Large Scale Deployments for Automated Kernel Testing - Dave Pigott, Linaro [Open Source Summit EU 2018]

LAVA (Linaro Automated Validation Architecture) deploys a test image, runs it and gathers results.

LAVA is now in its second iteration.

LAVA puts some requirements on a device. When you power it on, the device should boot without need for pressing a button. Multiple devices will be connected to one server, so they need to be identified. For example, the USB-to-serial converter needs to have an ID so it can be identified. It has to have serial connectivity, not just e.g. network.

If the board gets bricked, it is powercycled with a PDU (accessed through an abstraction layer). If a button needs to be pushed, it is replaced with a relay. There may be an infrastructural problem, e.g. serial cable has fallen off, so LAVA does a health check if something seems to be off. If the board is completely bricked, it is possible to reflash it (in a board-dependent way) - perhaps using an additional relay. So soldering is needed, which does not scale well.
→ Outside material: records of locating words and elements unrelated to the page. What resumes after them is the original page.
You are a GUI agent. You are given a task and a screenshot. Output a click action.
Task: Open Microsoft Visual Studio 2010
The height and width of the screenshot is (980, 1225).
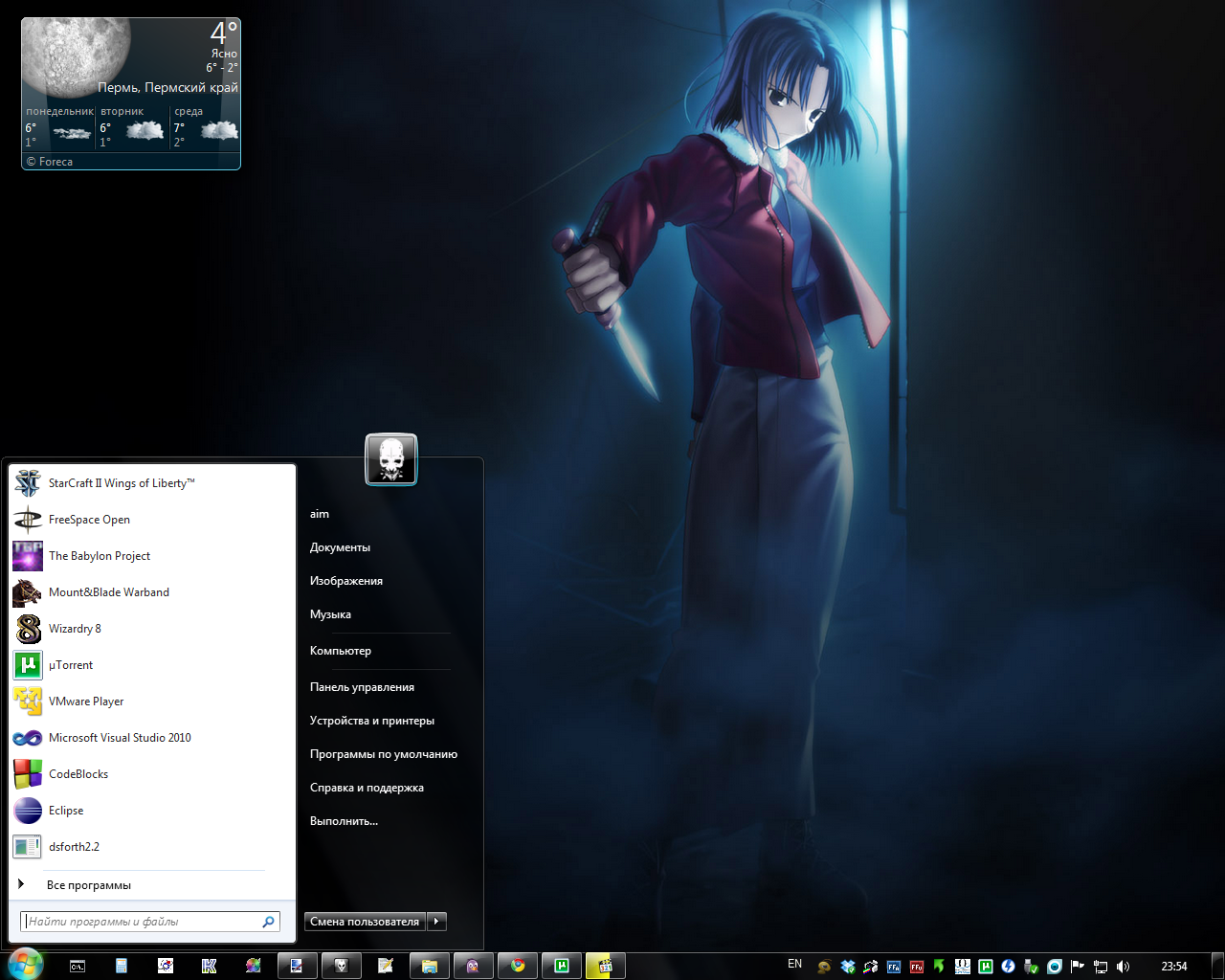(x=120, y=738)
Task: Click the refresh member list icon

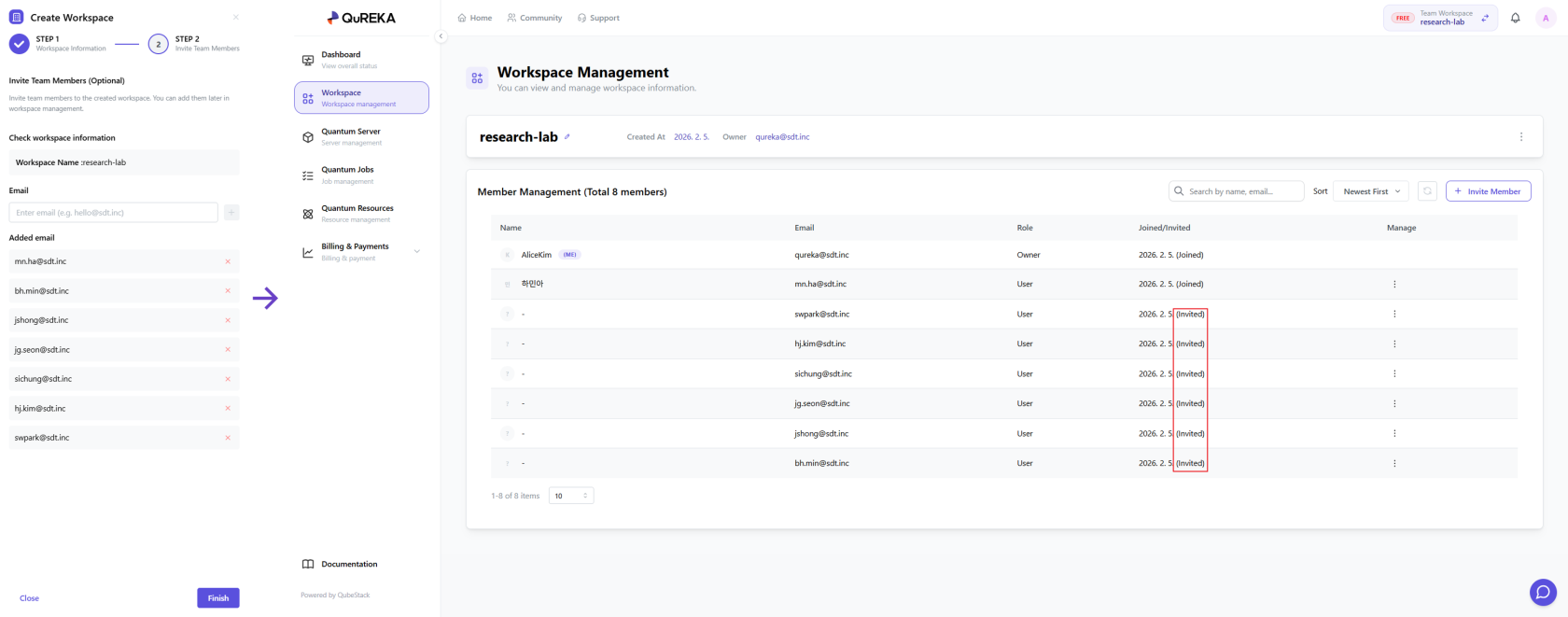Action: (1427, 191)
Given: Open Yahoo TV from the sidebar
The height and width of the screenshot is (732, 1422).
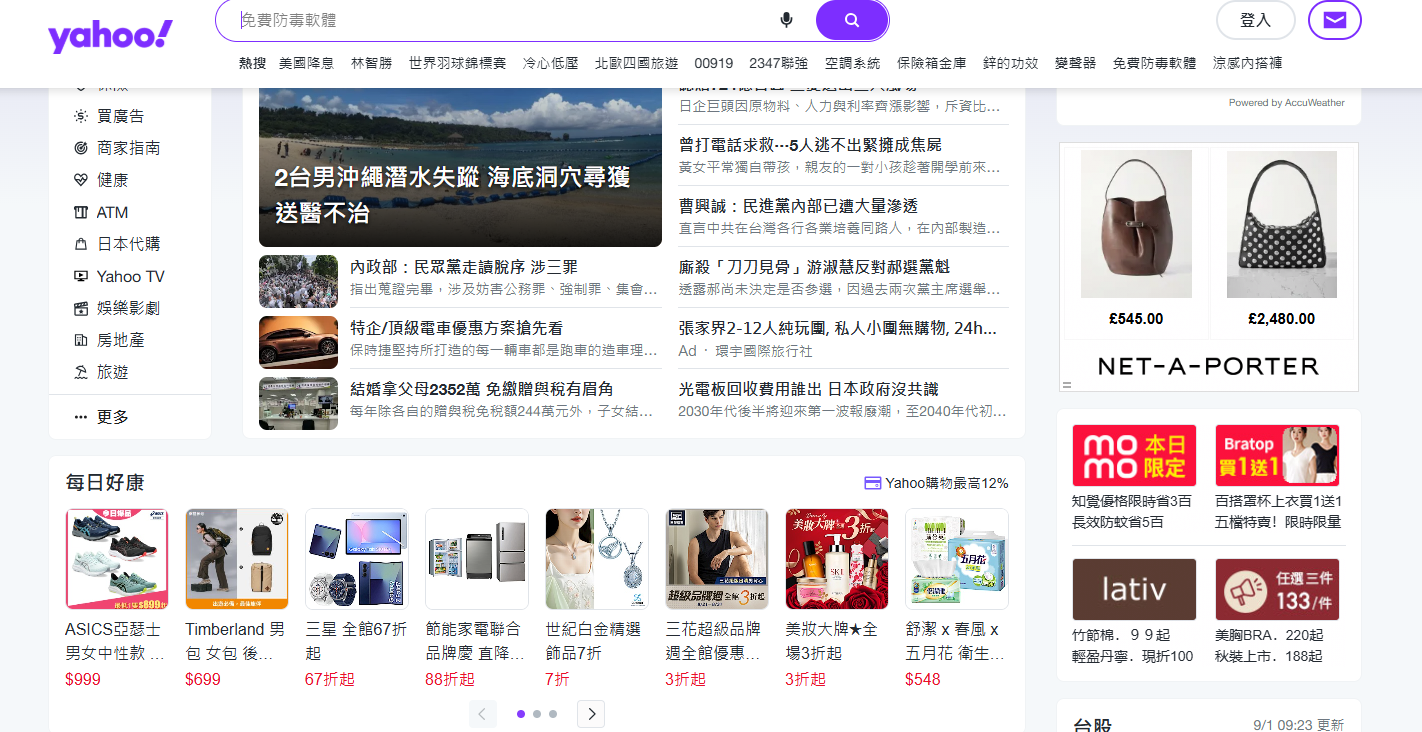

Linaro has had many iterations of sdmux (i.e. an emulated SD card that you can swap between the host and the target so you can put a recovery image on it). But it doesn’t work well, it doesn’t work on all boards, it works for a while but then degrades, …

Connectivity is an issue. Quality cables are important (serial, USB, network) - a high quality serial cable is worth hours of engineering time. FTDI serial cables, shielded USB cables. USB hubs should have a per-port power control (Cambrionics).

Boards have a wide range of form factors, so varying types of racks are needed. For smaller boards they use monitor shelves. If it comes in a case, refactor it into a 1U case, multiple in 1 case for small boards.

To manage the server infrastructure (there are several LAVA developments in the Cambridge lab), they use Salt and Ansible. For LAVA hacking sessions (i.e. submitting a job that allows a developer to ssh into the board), VPN access is needed.

They have a staging instance to test a new release of LAVA. It is also used for testing a board’s new firmware/bootloader before it is deployed all over the world.

For scalability, they are developing a 1U carrier that can mount 16 (small) boards.